[Collected data]
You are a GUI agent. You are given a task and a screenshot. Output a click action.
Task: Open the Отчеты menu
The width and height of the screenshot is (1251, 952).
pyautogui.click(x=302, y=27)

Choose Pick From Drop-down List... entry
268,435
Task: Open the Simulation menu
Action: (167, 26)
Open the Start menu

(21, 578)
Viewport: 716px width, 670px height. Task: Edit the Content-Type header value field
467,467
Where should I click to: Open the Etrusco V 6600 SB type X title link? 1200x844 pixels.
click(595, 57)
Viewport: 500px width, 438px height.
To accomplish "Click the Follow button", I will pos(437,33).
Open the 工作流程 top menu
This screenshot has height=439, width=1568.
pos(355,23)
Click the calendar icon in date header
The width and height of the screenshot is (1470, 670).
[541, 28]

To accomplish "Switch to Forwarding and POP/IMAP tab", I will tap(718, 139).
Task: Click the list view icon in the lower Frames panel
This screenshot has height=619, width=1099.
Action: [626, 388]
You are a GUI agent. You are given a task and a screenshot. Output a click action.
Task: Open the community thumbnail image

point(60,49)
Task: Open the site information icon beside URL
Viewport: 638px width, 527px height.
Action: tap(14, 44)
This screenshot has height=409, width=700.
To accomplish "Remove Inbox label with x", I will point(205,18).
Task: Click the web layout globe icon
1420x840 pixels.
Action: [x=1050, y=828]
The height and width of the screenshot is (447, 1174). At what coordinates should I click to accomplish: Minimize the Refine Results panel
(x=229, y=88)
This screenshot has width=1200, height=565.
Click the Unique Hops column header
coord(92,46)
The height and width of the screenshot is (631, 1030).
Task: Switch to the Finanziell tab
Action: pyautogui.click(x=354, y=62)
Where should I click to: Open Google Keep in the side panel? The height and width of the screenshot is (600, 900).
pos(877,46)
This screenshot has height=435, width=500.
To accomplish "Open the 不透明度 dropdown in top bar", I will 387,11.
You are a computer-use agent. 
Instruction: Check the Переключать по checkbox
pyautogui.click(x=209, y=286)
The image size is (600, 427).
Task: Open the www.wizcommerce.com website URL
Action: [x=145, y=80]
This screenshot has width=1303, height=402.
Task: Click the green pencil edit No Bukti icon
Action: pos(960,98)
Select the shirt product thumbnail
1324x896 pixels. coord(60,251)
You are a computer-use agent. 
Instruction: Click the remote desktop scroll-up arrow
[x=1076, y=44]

**DIRECTIONS**
This exercise requires the entries above to be restated exactly.

**YOUR SOLUTION**
You are a GUI agent. You are given a task and a screenshot. Output a click action.
Task: Open the Отчеты menu
The width and height of the screenshot is (1251, 952).
pyautogui.click(x=302, y=27)

Choose Pick From Drop-down List... entry
268,435
Task: Open the Simulation menu
Action: (167, 26)
Open the Start menu

(21, 578)
Viewport: 716px width, 670px height. Task: Edit the Content-Type header value field
467,467
Where should I click to: Open the Etrusco V 6600 SB type X title link? 1200x844 pixels.
click(595, 57)
Viewport: 500px width, 438px height.
To accomplish "Click the Follow button", I will pos(437,33).
Open the 工作流程 top menu
This screenshot has height=439, width=1568.
pos(355,23)
Click the calendar icon in date header
The width and height of the screenshot is (1470, 670).
[541, 28]

To accomplish "Switch to Forwarding and POP/IMAP tab", I will tap(718, 139).
Task: Click the list view icon in the lower Frames panel
This screenshot has height=619, width=1099.
Action: [626, 388]
You are a GUI agent. You are given a task and a screenshot. Output a click action.
Task: Open the community thumbnail image

point(60,49)
Task: Open the site information icon beside URL
Viewport: 638px width, 527px height.
Action: tap(14, 44)
This screenshot has height=409, width=700.
To accomplish "Remove Inbox label with x", I will point(205,18).
Task: Click the web layout globe icon
1420x840 pixels.
Action: [x=1050, y=828]
The height and width of the screenshot is (447, 1174). At what coordinates should I click to accomplish: Minimize the Refine Results panel
(x=229, y=88)
This screenshot has width=1200, height=565.
Click the Unique Hops column header
coord(92,46)
The height and width of the screenshot is (631, 1030).
Task: Switch to the Finanziell tab
Action: pyautogui.click(x=354, y=62)
Where should I click to: Open Google Keep in the side panel? The height and width of the screenshot is (600, 900).
pos(877,46)
This screenshot has height=435, width=500.
To accomplish "Open the 不透明度 dropdown in top bar", I will 387,11.
You are a computer-use agent. 
Instruction: Check the Переключать по checkbox
pyautogui.click(x=209, y=286)
The image size is (600, 427).
Task: Open the www.wizcommerce.com website URL
Action: [x=145, y=80]
This screenshot has width=1303, height=402.
Task: Click the green pencil edit No Bukti icon
Action: pos(960,98)
Select the shirt product thumbnail
1324x896 pixels. coord(60,251)
You are a computer-use agent. 
Instruction: Click the remote desktop scroll-up arrow
[x=1076, y=44]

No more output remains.